Looking to convert occurrences of this pattern: /sites/*/*/SitePages/*/*.aspx to: /sites/*/*/SitePages/*/*.html

But having an issue where there's multiple values on the one line to be replaced. replace's greediness is capturing the whole line, replacing only the last.

sample input:

<div class="ms-wikicontent ms-rtestate-field" style="padding-right: 10px"><div class="ExternalClass8E56354CC4314DBA861E187B689F3A2B"><table id="layoutsTable" style="width:100%"><tbody><tr style="vertical-align:top"><td style="width:100%"><div class="ms-rte-layoutszone-outer" style="width:100%"><div class="ms-rte-layoutszone-inner" role="textbox" aria-haspopup="true" aria-autocomplete="both" aria-multiline="true"><a id="0::Home|Home" class="ms-wikilink" href="/sites/Team/Project/SitePages/Home.aspx">Home</a> - <a id="1::Jenkins|Jenkins" class="ms-wikilink" href="/sites/Team/Project/SitePages/Jenkins.aspx">Jenkins</a><h1 class="ms-rteElement-H1">Jenkins Integration with Deployment Tools</h1>

failing regex segment:

% { $_ -Replace '(sites.*SitePages.*)\.aspx' , '${1}.html' }

Suggestions?

(motivation: I am trying to convert the aspx page references to html as we've moved from hosting on SharePoint.
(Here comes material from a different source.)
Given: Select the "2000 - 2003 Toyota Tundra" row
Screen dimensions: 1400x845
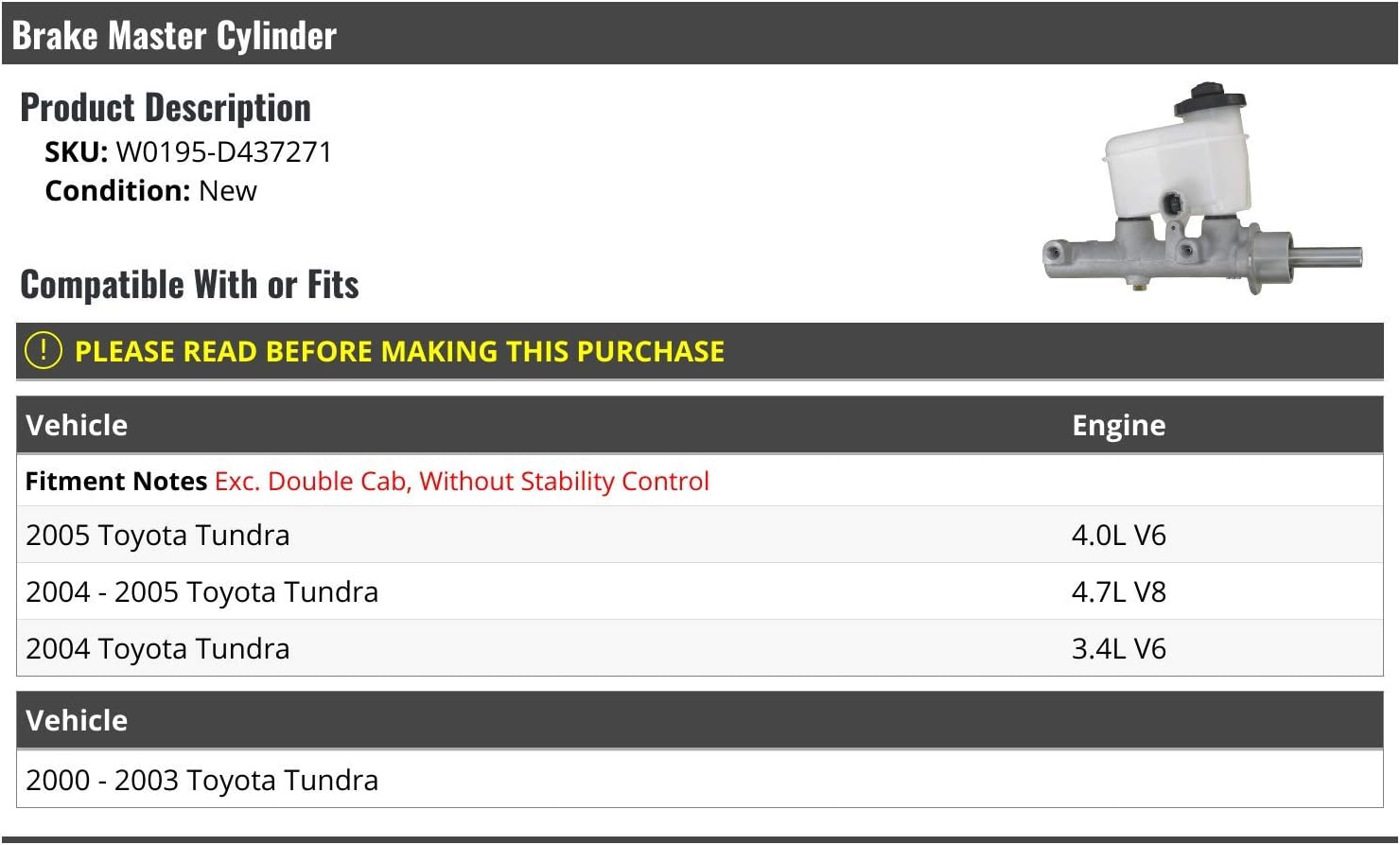Looking at the screenshot, I should pos(201,781).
Pages are all static, so no issues, other than converting the page extensions)

Upvotes: 0

Views: 401

Answers (4)

iRon
iRon

Reputation: 23852

Just as you stated yourself, using a regular expression to peek and poke in a structured string might give unexpected and greedy results. As suggested before, it is generally a bad idea to attempt to parse HTML with regular expressions. Instead use a dedicated HTML parser as the HtmlDocument class (and the Uri class for uri's).

Example

$html = '<div class="ms-wikicontent ms-rtestate-field" style="padding-right: 10px"><div class="ExternalClass8E56354CC4314DBA861E187B689F3A2B"><table id="layoutsTable" style="width:100%"><tbody><tr style="vertical-align:top"><td style="width:100%"><div class="ms-rte-layoutszone-outer" style="width:100%"><div class="ms-rte-layoutszone-inner" role="textbox" aria-haspopup="true" aria-autocomplete="both" aria-multiline="true"><a id="0::Home|Home" class="ms-wikilink" href="/sites/Team/Project/SitePages/Home.aspx">Home</a> - <a id="1::Jenkins|Jenkins" class="ms-wikilink" href="/sites/Team/Project/SitePages/Jenkins.aspx">Jenkins</a><h1 class="ms-rteElement-H1">Jenkins Integration with Deployment Tools</h1>'

function ParseHtml($String) {
    $Unicode = [System.Text.Encoding]::Unicode.GetBytes($String)
    $Html = New-Object -Com 'HTMLFile'
    if ($Html.PSObject.Methods.Name -Contains 'IHTMLDocument2_Write') {
        $Html.IHTMLDocument2_Write($Unicode)
    } 
    else {
        $Html.write($Unicode)
    }
    $Html.Close()
    $Html
}

$Document = ParseHtml $Html
# You might also select your div from a presumably larger document:
# $div = $Document.getElementsByClassName('ms-wikicontent')
$Document.getElementsByTagName('a') |ForEach-Object {
    if (([Uri]$_.href).LocalPath -like '/sites/*/*/SitePages/*.aspx') {
        $_.href = [System.IO.Path]::ChangeExtension($_.href, 'html')
    }
}
$Document.body.innerHtml

result:

<DIV class="ms-wikicontent ms-rtestate-field" style="PADDING-RIGHT: 10px">
<DIV class=ExternalClass8E56354CC4314DBA861E187B689F3A2B>
<TABLE id=layoutsTable style="WIDTH: 100%">
<TBODY>
<TR style="VERTICAL-ALIGN: top">
<TD style="WIDTH: 100%">
<DIV class=ms-rte-layoutszone-outer style="WIDTH: 100%">
<DIV aria-haspopup=true role=textbox aria-multiline=true class=ms-rte-layoutszone-inner aria-autocomplete=both><A id=0::Home|Home class=ms-wikilink href="/sites/Team/Project/SitePages/Home.html">Home</A> - <A id=1::Jenkins|Jenkins class=ms-wikilink href="/sites/Team/Project/SitePages/Jenkins.html">Jenkins</A>
<H1 class=ms-rteElement-H1>Jenkins Integration with Deployment Tools</H1></DIV></DIV></TR></TBODY></DIV></DIV>

Upvotes: 5

The fourth bird
The fourth bird

Reputation: 163632

Without lookarounds, you can use a capture group like in your question. But when matching you should not cross the " as the string in between double quotes.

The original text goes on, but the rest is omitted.